The Corner

The Politics of Halbig

Jamelle Bouie is one of many arguing that the D.C. Circuit decision on Obamacare creates political peril for Republicans:

In Arkansas, where Republican Rep. Tom Cotton is running a tight race against the Democratic incumbent Sen. Mark Pryor, 40,000 people have paid premiums for health insurance on the federal exchange. If Halbig went into effect today, about 34,000 of those Arkansans would face huge increases in their premiums, given a national average increase of 76 percent, according to one study. That’s an unlikely outcome, but it shouldn’t (and likely won’t) stop Pryor from hitting Cotton as hostile to middle-class families and anyone else who needs health insurance.
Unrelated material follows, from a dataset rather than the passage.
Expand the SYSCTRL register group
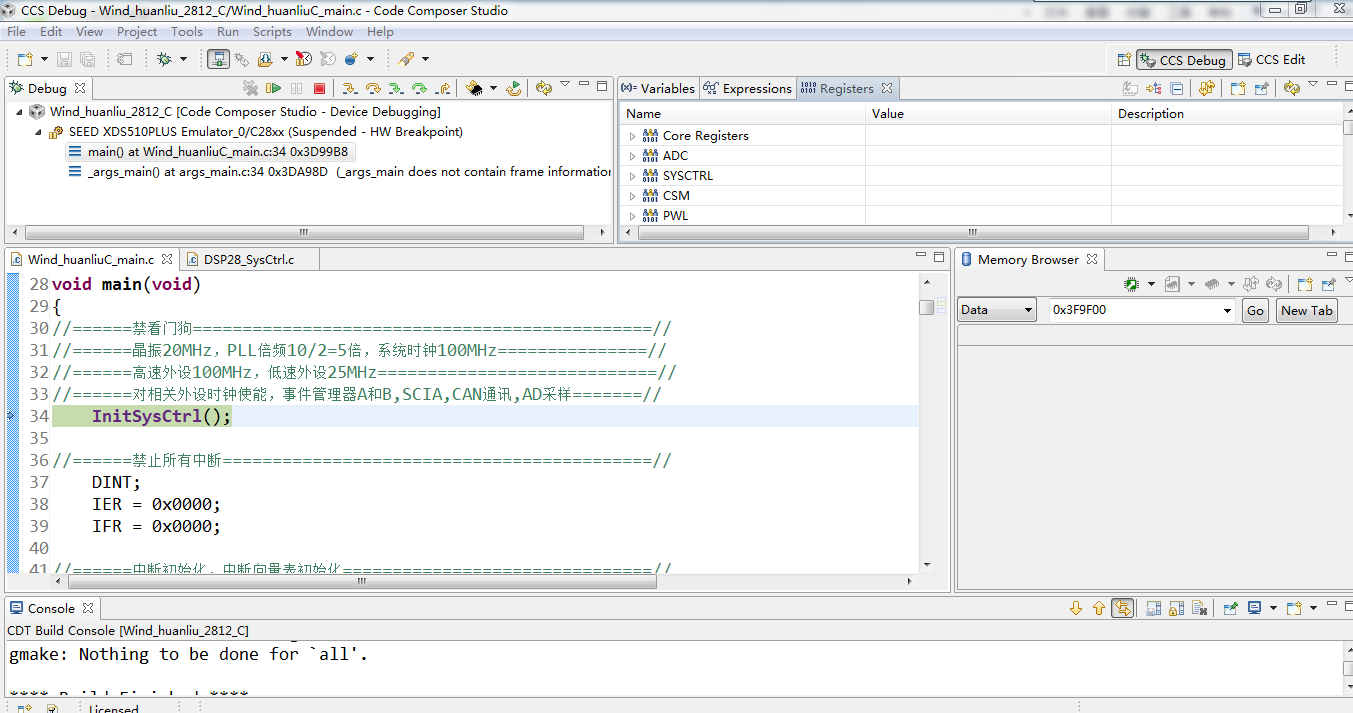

I wouldn’t be so sure it works out that way. If tax credits suddenly get withdrawn and people have to pay a larger share of their premiums as a result, red-state Democrats probably will blame Republicans for causing the mess. But Tom Cotton neither wrote the flawed legislation, nor recklessly sent out tax credits in violation of it, nor filed the lawsuit against it. Wouldn’t he just parry by saying, “Obamacare has caused mess after mess”? Arkansas voters—who still dislike Obamacare—might well accept that version of events.

When Obamacare has run into difficulties before, its proponents have tried to blame those difficulties on Republican sabotage. The program would be working better, they have said, if Republicans had set up exchanges in the states or expanded Medicaid. None of that seemed to work beyond the liberal base. Maybe it wouldn’t work this time either.
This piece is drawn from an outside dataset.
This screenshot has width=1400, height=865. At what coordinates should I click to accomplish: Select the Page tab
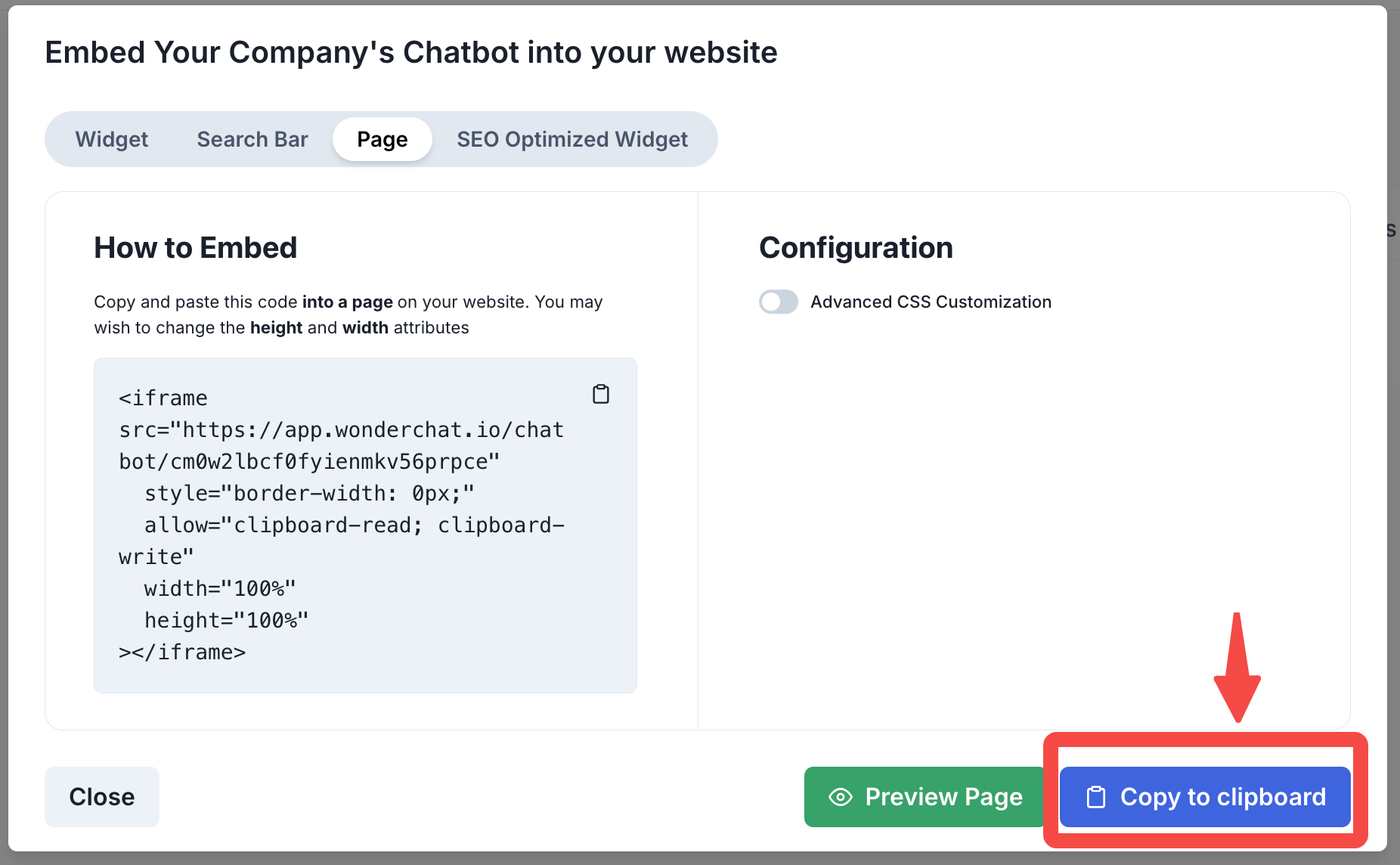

I would also take with a grain of salt the prediction that in a post-Halbig world states will all rush to adopt exchanges to keep the tax credits flowing. Maybe they will. But there will be a strong other side of the argument: that putting exchanges in place will trigger the employer mandate and, for many people, the individual mandate too.

Of course all of this is conditional on the result in Halbig holding up, which may not happen. [Update: I should note as well that Bouie is not saying that any of this would happen this year. In the Arkansas race, for example, the whole argument would be about possible future events.]

As for Slate’s repeated claim that Obamacare is getting more popular, take a look at this poll average. Net disapproval is higher than it was at this point in February, March, April, or May.